## EXERCISE PROMPT
Every line holding the word "gear" should be copied from the material.

## SUPPLIED RECORDS
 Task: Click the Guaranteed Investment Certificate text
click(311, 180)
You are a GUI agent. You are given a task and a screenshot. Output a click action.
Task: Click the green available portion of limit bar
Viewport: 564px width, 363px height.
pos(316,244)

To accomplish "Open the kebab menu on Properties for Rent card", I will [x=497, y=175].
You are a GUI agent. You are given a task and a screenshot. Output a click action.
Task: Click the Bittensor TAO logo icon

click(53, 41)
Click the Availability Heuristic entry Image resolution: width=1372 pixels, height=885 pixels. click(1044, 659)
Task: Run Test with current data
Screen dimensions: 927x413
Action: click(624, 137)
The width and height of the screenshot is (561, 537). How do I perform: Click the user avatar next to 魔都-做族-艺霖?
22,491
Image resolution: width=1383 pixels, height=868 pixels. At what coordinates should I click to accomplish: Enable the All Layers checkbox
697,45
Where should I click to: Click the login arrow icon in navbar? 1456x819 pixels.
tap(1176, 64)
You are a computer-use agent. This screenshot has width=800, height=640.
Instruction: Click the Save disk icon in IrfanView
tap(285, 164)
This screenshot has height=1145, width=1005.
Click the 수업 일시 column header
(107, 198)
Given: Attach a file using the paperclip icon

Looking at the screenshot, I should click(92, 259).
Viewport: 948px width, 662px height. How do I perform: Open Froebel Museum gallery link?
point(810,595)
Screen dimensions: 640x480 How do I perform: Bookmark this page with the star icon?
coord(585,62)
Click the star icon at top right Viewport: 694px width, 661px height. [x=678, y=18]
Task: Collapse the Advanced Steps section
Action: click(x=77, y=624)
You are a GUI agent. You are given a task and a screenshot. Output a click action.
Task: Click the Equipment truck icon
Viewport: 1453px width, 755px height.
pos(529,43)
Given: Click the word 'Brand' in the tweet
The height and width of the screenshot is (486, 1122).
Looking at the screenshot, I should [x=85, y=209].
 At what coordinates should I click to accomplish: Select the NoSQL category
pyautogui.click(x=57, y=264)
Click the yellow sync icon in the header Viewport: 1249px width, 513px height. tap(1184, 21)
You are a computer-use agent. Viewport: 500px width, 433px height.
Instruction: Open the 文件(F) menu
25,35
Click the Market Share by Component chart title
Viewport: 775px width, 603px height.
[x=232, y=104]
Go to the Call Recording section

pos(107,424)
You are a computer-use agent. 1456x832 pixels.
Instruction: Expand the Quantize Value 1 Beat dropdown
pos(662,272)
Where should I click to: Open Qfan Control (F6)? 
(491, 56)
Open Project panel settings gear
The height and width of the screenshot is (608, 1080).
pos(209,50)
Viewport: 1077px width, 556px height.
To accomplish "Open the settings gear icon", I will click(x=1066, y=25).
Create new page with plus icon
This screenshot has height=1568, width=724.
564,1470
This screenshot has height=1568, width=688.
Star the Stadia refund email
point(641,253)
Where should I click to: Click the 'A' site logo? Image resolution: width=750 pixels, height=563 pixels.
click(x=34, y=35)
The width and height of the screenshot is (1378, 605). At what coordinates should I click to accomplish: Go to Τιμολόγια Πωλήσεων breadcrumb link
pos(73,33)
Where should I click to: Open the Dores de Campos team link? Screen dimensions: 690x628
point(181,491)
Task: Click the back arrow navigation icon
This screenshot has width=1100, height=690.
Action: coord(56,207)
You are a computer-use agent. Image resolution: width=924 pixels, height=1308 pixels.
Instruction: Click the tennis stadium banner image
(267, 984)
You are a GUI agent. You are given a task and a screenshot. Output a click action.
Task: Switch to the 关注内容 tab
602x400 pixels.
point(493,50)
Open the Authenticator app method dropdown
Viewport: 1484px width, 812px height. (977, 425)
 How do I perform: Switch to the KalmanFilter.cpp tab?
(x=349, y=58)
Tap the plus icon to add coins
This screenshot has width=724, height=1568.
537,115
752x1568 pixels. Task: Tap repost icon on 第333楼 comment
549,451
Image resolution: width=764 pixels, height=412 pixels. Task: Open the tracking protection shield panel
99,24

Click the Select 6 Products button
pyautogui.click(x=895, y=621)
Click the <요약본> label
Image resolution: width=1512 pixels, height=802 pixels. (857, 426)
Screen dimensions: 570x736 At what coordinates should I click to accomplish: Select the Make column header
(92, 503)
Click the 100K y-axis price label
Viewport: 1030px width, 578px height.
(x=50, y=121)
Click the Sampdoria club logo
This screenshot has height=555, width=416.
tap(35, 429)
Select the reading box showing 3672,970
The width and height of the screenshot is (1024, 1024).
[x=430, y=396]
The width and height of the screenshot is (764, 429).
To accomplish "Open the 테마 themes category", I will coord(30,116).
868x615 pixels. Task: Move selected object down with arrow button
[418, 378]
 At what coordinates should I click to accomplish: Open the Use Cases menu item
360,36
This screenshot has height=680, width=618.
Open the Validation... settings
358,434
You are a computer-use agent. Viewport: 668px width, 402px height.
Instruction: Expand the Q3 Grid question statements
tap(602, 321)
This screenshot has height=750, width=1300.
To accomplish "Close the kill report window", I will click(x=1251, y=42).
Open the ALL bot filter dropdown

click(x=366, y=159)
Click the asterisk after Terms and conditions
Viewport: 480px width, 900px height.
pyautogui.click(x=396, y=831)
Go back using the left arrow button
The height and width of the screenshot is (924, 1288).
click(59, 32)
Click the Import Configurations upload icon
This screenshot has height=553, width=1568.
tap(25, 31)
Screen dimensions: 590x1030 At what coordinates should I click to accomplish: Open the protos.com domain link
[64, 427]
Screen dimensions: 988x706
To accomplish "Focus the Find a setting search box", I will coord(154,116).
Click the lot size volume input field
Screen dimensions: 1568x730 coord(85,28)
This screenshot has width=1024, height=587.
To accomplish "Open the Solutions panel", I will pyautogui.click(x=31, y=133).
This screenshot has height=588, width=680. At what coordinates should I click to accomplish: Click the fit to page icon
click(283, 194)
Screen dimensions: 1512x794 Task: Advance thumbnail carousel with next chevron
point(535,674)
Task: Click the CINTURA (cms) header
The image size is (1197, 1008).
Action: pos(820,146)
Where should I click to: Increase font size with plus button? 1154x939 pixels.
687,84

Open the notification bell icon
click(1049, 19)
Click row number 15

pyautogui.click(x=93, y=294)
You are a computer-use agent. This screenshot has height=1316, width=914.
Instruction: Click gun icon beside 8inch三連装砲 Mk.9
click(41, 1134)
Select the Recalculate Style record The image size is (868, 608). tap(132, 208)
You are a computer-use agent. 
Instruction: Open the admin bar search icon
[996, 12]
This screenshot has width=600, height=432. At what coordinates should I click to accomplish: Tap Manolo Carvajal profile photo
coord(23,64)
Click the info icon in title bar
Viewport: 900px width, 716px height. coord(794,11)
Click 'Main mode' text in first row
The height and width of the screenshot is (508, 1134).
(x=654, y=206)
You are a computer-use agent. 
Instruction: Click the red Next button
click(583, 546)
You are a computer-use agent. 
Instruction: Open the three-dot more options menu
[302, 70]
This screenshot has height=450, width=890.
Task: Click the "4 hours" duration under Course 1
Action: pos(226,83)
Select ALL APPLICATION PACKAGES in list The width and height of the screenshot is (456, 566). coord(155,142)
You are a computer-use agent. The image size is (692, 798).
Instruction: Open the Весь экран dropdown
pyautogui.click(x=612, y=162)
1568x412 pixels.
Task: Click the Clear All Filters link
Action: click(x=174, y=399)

## ANSWER SPACE
Open Project panel settings gear
To accomplish "Open the settings gear icon", I will click(x=1066, y=25).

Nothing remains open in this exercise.